Contrary to the title and to popular belief, this 1926 feature is not based on or inspired by Edgar Allan Poe's poem "The Bells," which, truth be told doesn't offer much literal plot material for a film adaptation. Instead it is based on a stage melodrama very popular in the nineteenth century and the first part of the twentieth. From what we can tell here, despite its fall from popularity, it was so popular because it is damn good as a melodrama -- a disturbing and tense psychological tale of the motives for a murder and the consequences of that same murder.
It is most famous now as an early appearance of Boris Karloff in a significant macabre role, but it is really a vehicle for the talents of Lionel Barrymore, who gives as extraordinary performance as Mathias, the innkeeper who wants to be generous with credit despite the wishes of his wife and father-in-law so he can win enough goodwill to become Burgomaster, but who is driven to murder to pay his debt and then tormented with guilt. He gives a very subtle and multidimensional performance as Mathias, constantly (and increasingly) worried, but still charming. He's perfectly underplayed by still expressive early, so it is so much more effective later when he plays up.
It's essential that he manages to convey the innkeeper's tortured thoughts about his debt before the murder itself, because no time is devoted to the decision itself, and Barrymore's acting makes it unnecessary.
Karloff, in a smaller but important role as the mesmerist who haunts Mathias with his supposed ability to cause criminals to confess. He's very powerful, magnetic, and harrowingly weird. As a mysterious man who may or may not have dangerous powers of the mind, you can't get much more effective.
The direction sometimes seems a little plain in a few of the scenes, but this is more than made up for in a good number of symbolic shots (plain objects coming to resemble nooses) and trick scenes that memorably show what is inside Mathias' mind (blood appearing on his hands as he retrieves some of his money, a argument with a spectral appearance of his dead victim).

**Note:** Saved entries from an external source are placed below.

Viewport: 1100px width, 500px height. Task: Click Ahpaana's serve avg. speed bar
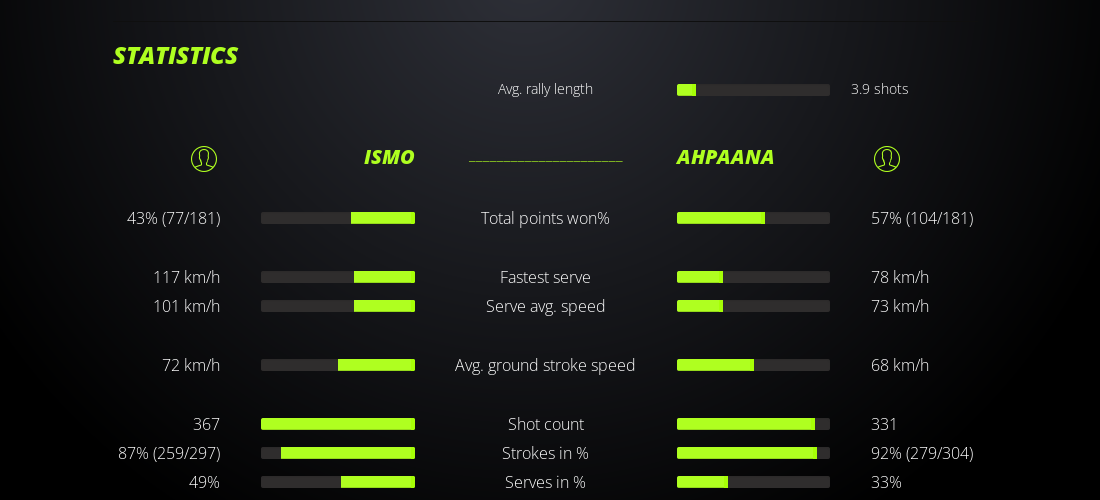pyautogui.click(x=753, y=306)
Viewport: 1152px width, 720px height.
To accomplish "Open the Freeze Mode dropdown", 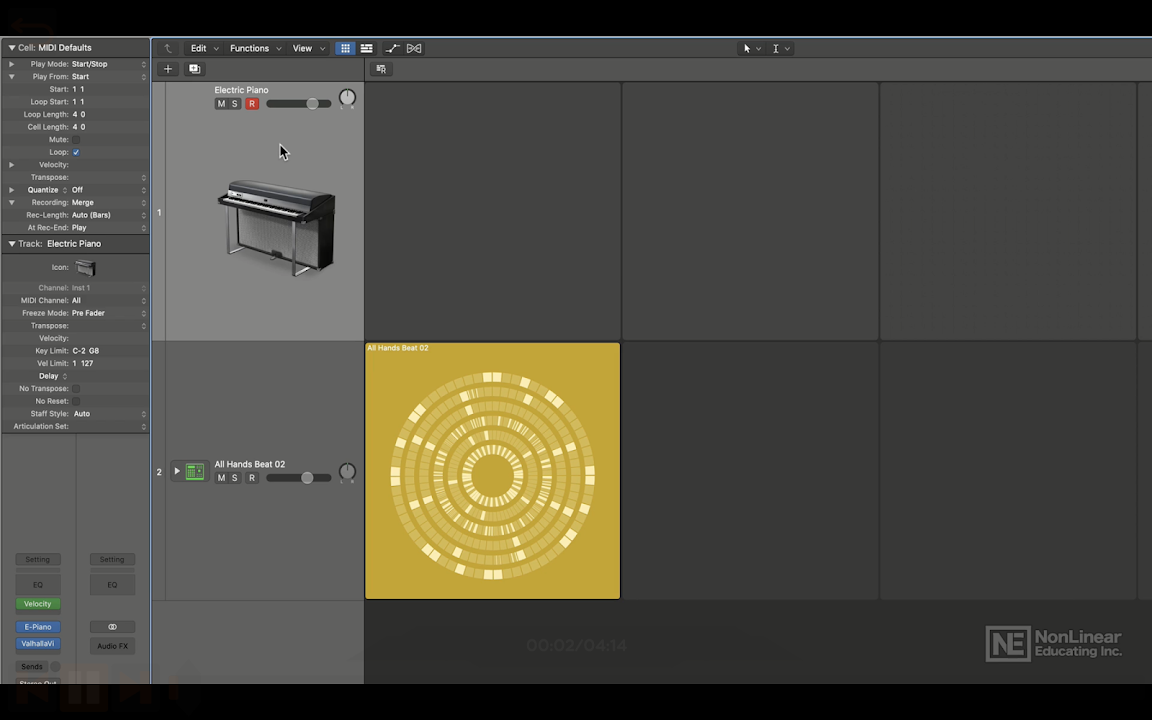I will pos(107,313).
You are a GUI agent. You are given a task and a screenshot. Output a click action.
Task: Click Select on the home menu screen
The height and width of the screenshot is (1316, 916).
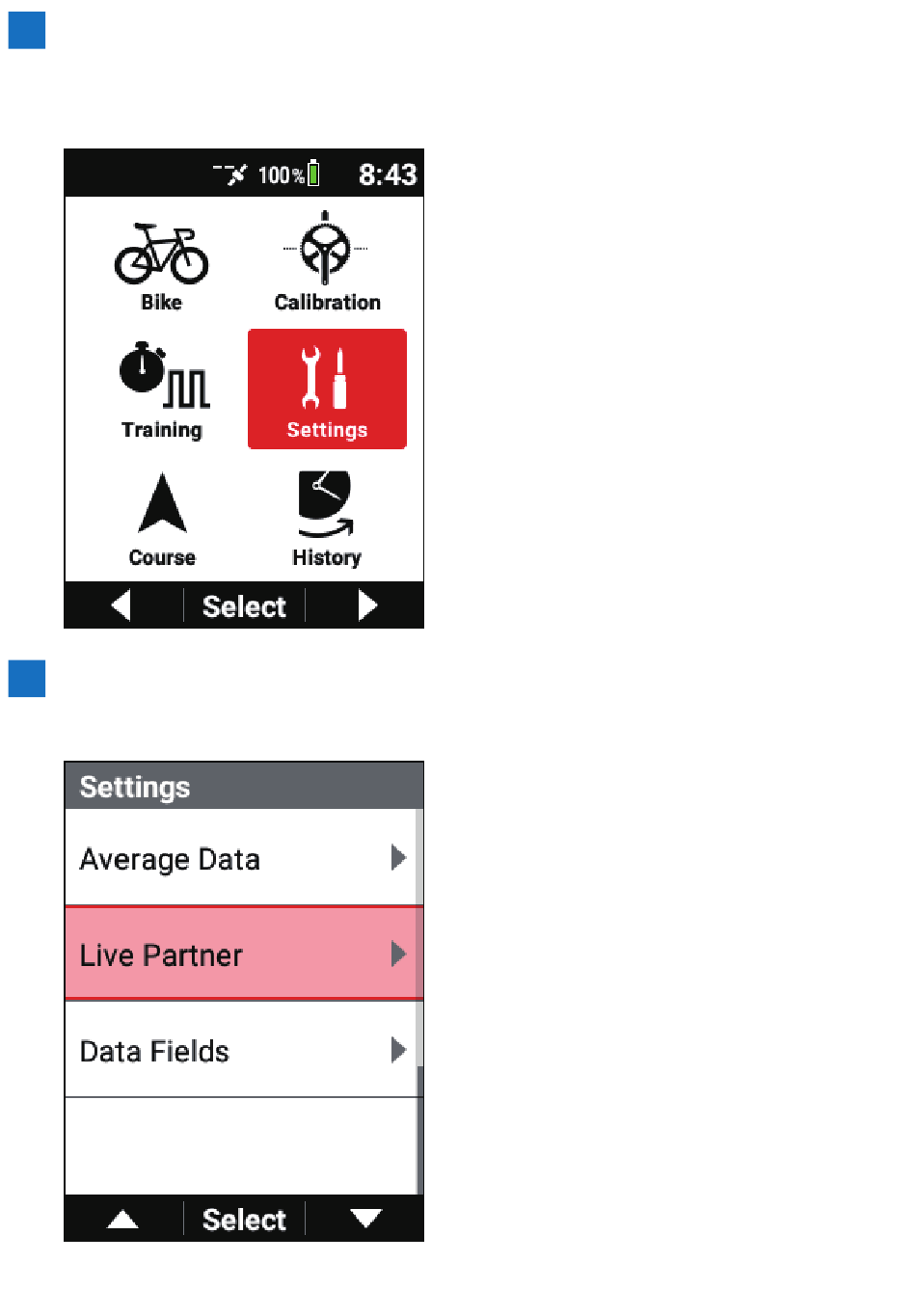[244, 606]
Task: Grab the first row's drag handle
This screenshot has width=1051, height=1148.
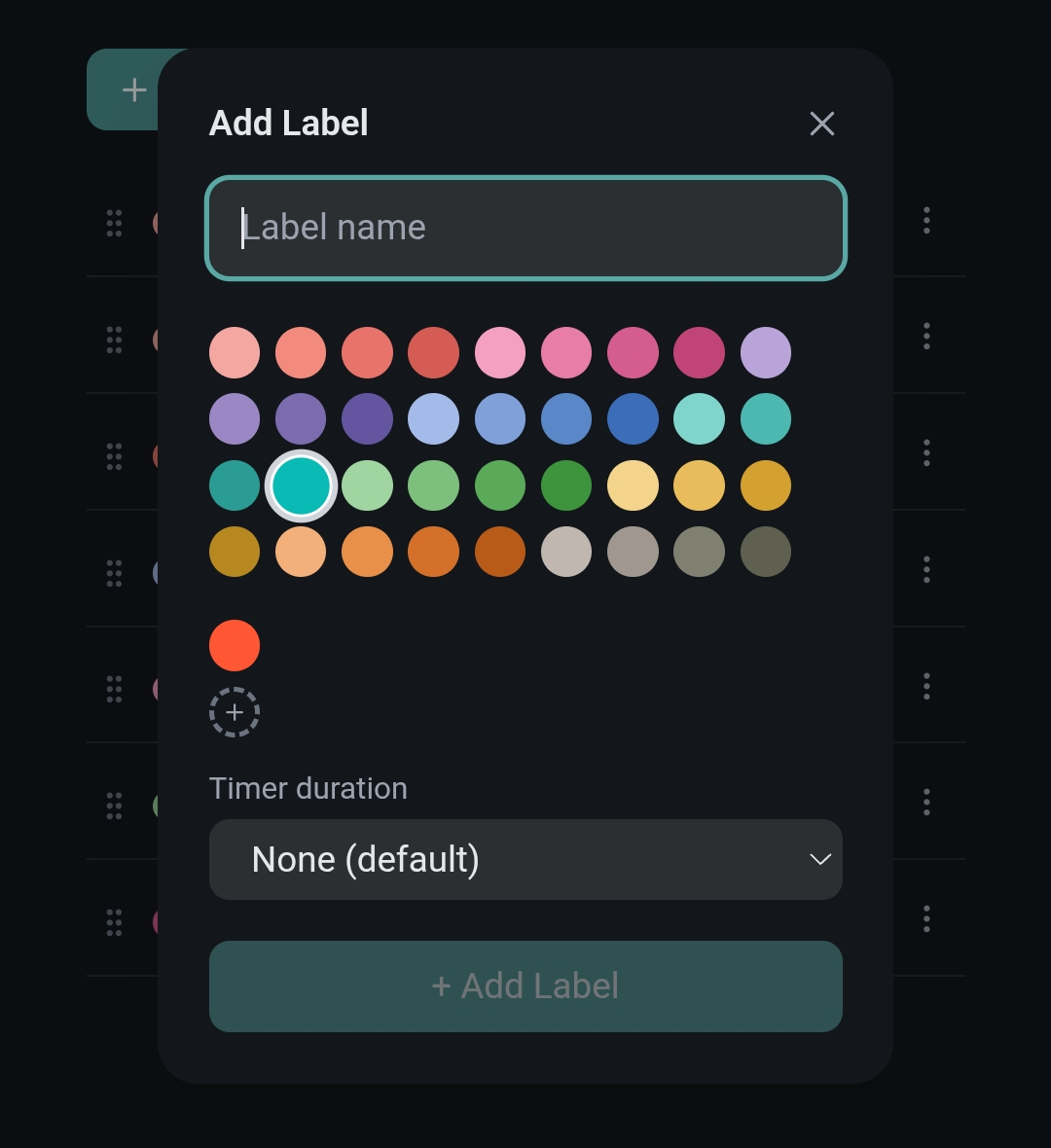Action: point(114,223)
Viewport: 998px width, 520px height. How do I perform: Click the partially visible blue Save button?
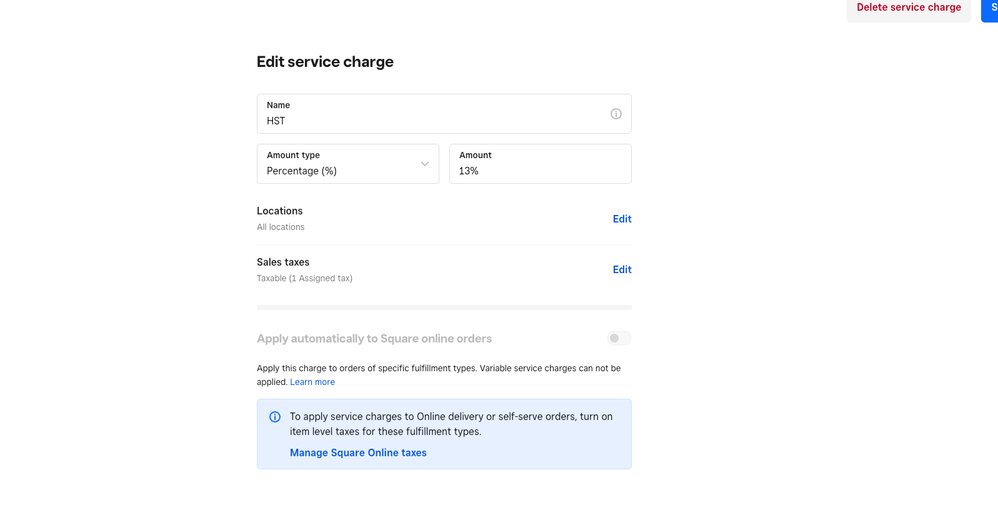tap(990, 8)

As this is a silent film adaptation of a stage play, however, some of the talkiness inherent in the stage medium and impossible in the silent film medium has to come through some outlet. This leads to some unnecessarily wordy title cards that tend to distract. In addition, much of the acting, apart from that of Barrymore and Karloff, is overplayed to an unnecessary degree that begins to detract. The ending, while goodhearted, is indeed quite rushed, and leaves several plot threads hanging. It would have been much more satisfying if the film had been extended past this point for a little while.
This is a flawed but still very memorable film with elements that make it highly compelling, and one that will hold up very well for most viewers.